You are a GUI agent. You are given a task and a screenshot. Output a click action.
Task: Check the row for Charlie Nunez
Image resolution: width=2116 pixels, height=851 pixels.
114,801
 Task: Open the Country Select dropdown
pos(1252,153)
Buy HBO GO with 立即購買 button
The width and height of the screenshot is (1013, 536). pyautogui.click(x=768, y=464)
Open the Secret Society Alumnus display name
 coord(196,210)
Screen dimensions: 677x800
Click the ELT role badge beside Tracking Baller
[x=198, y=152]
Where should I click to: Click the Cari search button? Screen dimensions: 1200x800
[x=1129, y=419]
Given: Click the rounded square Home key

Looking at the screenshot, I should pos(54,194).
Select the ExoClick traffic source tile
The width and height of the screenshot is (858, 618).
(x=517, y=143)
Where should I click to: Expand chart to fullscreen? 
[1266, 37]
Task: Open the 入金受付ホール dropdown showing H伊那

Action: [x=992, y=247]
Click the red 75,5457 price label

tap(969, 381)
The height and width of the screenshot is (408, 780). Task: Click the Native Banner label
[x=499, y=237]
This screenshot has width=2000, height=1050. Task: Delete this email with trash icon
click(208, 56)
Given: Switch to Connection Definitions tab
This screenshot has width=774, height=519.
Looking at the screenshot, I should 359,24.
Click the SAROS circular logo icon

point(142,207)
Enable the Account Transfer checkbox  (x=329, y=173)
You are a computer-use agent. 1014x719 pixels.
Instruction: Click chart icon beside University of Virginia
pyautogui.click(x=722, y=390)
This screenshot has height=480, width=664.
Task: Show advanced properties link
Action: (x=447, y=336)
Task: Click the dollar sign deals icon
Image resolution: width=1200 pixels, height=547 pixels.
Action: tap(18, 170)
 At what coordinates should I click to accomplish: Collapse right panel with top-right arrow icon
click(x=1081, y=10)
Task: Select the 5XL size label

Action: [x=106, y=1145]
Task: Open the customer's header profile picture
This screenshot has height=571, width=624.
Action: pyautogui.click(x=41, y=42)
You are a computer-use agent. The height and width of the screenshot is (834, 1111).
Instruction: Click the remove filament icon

### PROBLEM DETAILS
Return nothing but the lines from the start of the listing above through the line containing "You are a computer-use agent. 1014x719", exactly as given.

### EXPECTED ANSWER
You are a GUI agent. You are given a task and a screenshot. Output a click action.
Task: Check the row for Charlie Nunez
Image resolution: width=2116 pixels, height=851 pixels.
114,801
 Task: Open the Country Select dropdown
pos(1252,153)
Buy HBO GO with 立即購買 button
The width and height of the screenshot is (1013, 536). pyautogui.click(x=768, y=464)
Open the Secret Society Alumnus display name
 coord(196,210)
Screen dimensions: 677x800
Click the ELT role badge beside Tracking Baller
[x=198, y=152]
Where should I click to: Click the Cari search button? Screen dimensions: 1200x800
[x=1129, y=419]
Given: Click the rounded square Home key

Looking at the screenshot, I should pos(54,194).
Select the ExoClick traffic source tile
The width and height of the screenshot is (858, 618).
(x=517, y=143)
Where should I click to: Expand chart to fullscreen? 
[1266, 37]
Task: Open the 入金受付ホール dropdown showing H伊那

Action: [x=992, y=247]
Click the red 75,5457 price label

tap(969, 381)
The height and width of the screenshot is (408, 780). Task: Click the Native Banner label
[x=499, y=237]
This screenshot has width=2000, height=1050. Task: Delete this email with trash icon
click(208, 56)
Given: Switch to Connection Definitions tab
This screenshot has width=774, height=519.
Looking at the screenshot, I should 359,24.
Click the SAROS circular logo icon

point(142,207)
Enable the Account Transfer checkbox  (x=329, y=173)
You are a computer-use agent. 1014x719 pixels.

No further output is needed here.